■ **Your instructions**
Copy each of the following lines word for word, keeping their order.

■ **Dataset**
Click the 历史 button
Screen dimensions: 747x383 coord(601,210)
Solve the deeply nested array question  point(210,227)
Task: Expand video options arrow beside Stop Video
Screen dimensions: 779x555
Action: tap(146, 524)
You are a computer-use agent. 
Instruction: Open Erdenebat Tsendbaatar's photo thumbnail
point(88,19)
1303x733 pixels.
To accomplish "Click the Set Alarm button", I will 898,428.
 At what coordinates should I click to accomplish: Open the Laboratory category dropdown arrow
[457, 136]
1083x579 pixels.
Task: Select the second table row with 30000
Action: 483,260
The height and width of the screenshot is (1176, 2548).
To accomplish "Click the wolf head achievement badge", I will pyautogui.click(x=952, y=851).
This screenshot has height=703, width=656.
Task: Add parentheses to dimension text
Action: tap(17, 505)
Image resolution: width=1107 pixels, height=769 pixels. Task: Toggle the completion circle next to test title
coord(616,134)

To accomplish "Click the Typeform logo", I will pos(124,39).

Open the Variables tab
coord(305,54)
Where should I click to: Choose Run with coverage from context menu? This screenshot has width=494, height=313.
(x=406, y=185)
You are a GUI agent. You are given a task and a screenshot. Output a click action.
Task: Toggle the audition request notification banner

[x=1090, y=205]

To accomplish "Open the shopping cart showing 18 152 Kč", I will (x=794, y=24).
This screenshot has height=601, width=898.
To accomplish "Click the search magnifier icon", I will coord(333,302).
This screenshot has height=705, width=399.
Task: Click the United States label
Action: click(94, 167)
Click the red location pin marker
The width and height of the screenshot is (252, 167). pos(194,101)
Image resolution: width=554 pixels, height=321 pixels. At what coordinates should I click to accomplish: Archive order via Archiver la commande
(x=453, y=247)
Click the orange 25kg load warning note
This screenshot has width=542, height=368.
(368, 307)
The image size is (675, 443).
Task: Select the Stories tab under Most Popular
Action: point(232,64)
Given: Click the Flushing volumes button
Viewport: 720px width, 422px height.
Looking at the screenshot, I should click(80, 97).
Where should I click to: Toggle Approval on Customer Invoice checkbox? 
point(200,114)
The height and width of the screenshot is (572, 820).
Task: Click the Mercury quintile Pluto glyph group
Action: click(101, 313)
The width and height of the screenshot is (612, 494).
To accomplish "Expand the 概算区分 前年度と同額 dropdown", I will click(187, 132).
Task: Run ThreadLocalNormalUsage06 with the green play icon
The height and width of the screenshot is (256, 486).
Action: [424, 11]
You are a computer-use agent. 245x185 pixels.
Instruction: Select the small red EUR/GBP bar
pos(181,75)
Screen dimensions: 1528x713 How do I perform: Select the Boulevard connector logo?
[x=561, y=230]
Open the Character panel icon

■ **Result below**
Click the 历史 button
Screen dimensions: 747x383 coord(601,210)
Solve the deeply nested array question  point(210,227)
Task: Expand video options arrow beside Stop Video
Screen dimensions: 779x555
Action: tap(146, 524)
You are a computer-use agent. 
Instruction: Open Erdenebat Tsendbaatar's photo thumbnail
point(88,19)
1303x733 pixels.
To accomplish "Click the Set Alarm button", I will 898,428.
 At what coordinates should I click to accomplish: Open the Laboratory category dropdown arrow
[457, 136]
1083x579 pixels.
Task: Select the second table row with 30000
Action: 483,260
The height and width of the screenshot is (1176, 2548).
To accomplish "Click the wolf head achievement badge", I will pyautogui.click(x=952, y=851).
This screenshot has height=703, width=656.
Task: Add parentheses to dimension text
Action: tap(17, 505)
Image resolution: width=1107 pixels, height=769 pixels. Task: Toggle the completion circle next to test title
coord(616,134)

To accomplish "Click the Typeform logo", I will pos(124,39).

Open the Variables tab
coord(305,54)
Where should I click to: Choose Run with coverage from context menu? This screenshot has width=494, height=313.
(x=406, y=185)
You are a GUI agent. You are given a task and a screenshot. Output a click action.
Task: Toggle the audition request notification banner

[x=1090, y=205]

To accomplish "Open the shopping cart showing 18 152 Kč", I will (x=794, y=24).
This screenshot has height=601, width=898.
To accomplish "Click the search magnifier icon", I will coord(333,302).
This screenshot has height=705, width=399.
Task: Click the United States label
Action: click(94, 167)
Click the red location pin marker
The width and height of the screenshot is (252, 167). pos(194,101)
Image resolution: width=554 pixels, height=321 pixels. At what coordinates should I click to accomplish: Archive order via Archiver la commande
(x=453, y=247)
Click the orange 25kg load warning note
This screenshot has width=542, height=368.
(368, 307)
The image size is (675, 443).
Task: Select the Stories tab under Most Popular
Action: point(232,64)
Given: Click the Flushing volumes button
Viewport: 720px width, 422px height.
Looking at the screenshot, I should click(80, 97).
Where should I click to: Toggle Approval on Customer Invoice checkbox? 
point(200,114)
The height and width of the screenshot is (572, 820).
Task: Click the Mercury quintile Pluto glyph group
Action: click(101, 313)
The width and height of the screenshot is (612, 494).
To accomplish "Expand the 概算区分 前年度と同額 dropdown", I will click(187, 132).
Task: Run ThreadLocalNormalUsage06 with the green play icon
The height and width of the screenshot is (256, 486).
Action: [424, 11]
You are a computer-use agent. 245x185 pixels.
Instruction: Select the small red EUR/GBP bar
pos(181,75)
Screen dimensions: 1528x713 How do I perform: Select the Boulevard connector logo?
[x=561, y=230]
Open the Character panel icon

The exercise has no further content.